Infine, voglio fare ancora una riflessione. I media e i politici europei cercano di minimizzare il terrorismo islamico, le polizie hanno regole che le obbligano a non dare informazioni sulla provenienza degli assassini o sulle loro motivazioni, la locuzione “terrorismo islamico” fu proibita dall’Amministrazione Obama e ancora tutti subiscono questo ricatto del silenzio. Ma quando si parla delle vittime, esse almeno sono trattate come persone e compiante. Finché si tratta di attentati rivolti contro cittadini europei e sul suolo del nostro continente. Quando gli stessi assassini con la stessa motivazione ammazzano degli ebrei o dei cittadini israeliani, questa pietà scompare. Nessuno condanna l’assassinio di un neonato, l’attacco a una donna incinta, lo sparo o l’investimento automobilistico nel mucchio. Le vittime sono segnate col marchio di infamia dei “coloni” – paradossale atteggiamento da parte di paesi come quelli europei che sono stati davvero a lungo coloniali, cioè hanno sfruttato le risorse e la mano d’opera di paesi lontani con cui non avevano nessun rapporto, il che certo non è il caso degli israeliani che sono indigeni della Terra di Israele e non hanno mai sfruttato la mano d’opera araba neppure lontanamente come gli Europei hanno fatto con gli africani.
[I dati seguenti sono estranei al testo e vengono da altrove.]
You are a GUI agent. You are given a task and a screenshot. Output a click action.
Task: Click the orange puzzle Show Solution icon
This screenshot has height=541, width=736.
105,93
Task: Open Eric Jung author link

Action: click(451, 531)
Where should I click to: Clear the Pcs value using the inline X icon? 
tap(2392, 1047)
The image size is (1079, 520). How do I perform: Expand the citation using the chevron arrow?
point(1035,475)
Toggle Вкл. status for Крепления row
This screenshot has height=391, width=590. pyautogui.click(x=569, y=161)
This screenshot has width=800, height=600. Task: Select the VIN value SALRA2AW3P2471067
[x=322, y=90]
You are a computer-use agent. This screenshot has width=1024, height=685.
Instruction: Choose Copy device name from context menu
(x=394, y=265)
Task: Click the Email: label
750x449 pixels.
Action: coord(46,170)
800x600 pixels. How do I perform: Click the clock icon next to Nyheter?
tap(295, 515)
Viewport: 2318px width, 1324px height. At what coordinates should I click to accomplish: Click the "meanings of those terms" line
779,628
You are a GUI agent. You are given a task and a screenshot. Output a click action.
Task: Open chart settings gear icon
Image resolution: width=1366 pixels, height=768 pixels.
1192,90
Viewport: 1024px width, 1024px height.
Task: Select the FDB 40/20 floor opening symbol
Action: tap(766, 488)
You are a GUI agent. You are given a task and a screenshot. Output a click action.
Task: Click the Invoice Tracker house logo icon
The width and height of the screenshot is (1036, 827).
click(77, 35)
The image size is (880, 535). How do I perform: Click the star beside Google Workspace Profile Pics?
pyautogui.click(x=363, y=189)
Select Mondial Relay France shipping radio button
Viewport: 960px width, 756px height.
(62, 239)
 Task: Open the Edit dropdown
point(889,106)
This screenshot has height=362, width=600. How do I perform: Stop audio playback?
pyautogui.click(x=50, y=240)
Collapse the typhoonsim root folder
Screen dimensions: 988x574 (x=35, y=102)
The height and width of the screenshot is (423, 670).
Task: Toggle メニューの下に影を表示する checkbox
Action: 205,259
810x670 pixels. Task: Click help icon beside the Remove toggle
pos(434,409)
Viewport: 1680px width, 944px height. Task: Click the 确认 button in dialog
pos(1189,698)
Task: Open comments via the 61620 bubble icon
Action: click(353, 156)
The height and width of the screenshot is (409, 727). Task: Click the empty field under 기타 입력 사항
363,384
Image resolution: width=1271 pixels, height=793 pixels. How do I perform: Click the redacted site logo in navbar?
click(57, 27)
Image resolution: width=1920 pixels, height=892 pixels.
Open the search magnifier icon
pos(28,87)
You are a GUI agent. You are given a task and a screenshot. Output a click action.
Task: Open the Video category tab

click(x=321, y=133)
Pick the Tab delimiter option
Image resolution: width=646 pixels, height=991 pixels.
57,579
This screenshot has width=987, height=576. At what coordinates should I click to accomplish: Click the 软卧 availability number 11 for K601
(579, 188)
E qui dunque viene fuori un’altra contraddizione dell’atteggiamento diffuso in Europa rispetto al terrorismo: non bisogna parlarne, bisogna fingere che non ci sia, bisogna ignorare la sua natura islamica, ma soprattutto si può condannare e compiangere le vittime purché esse non siano quegli ebrei che l’Europa ha perseguitato per due millenni, fino al culmine della Shoah. Solo quando i media e i politici faranno i conti con queste storture e diranno le cose come stanno, il terrorismo si potrà combattere efficacemente.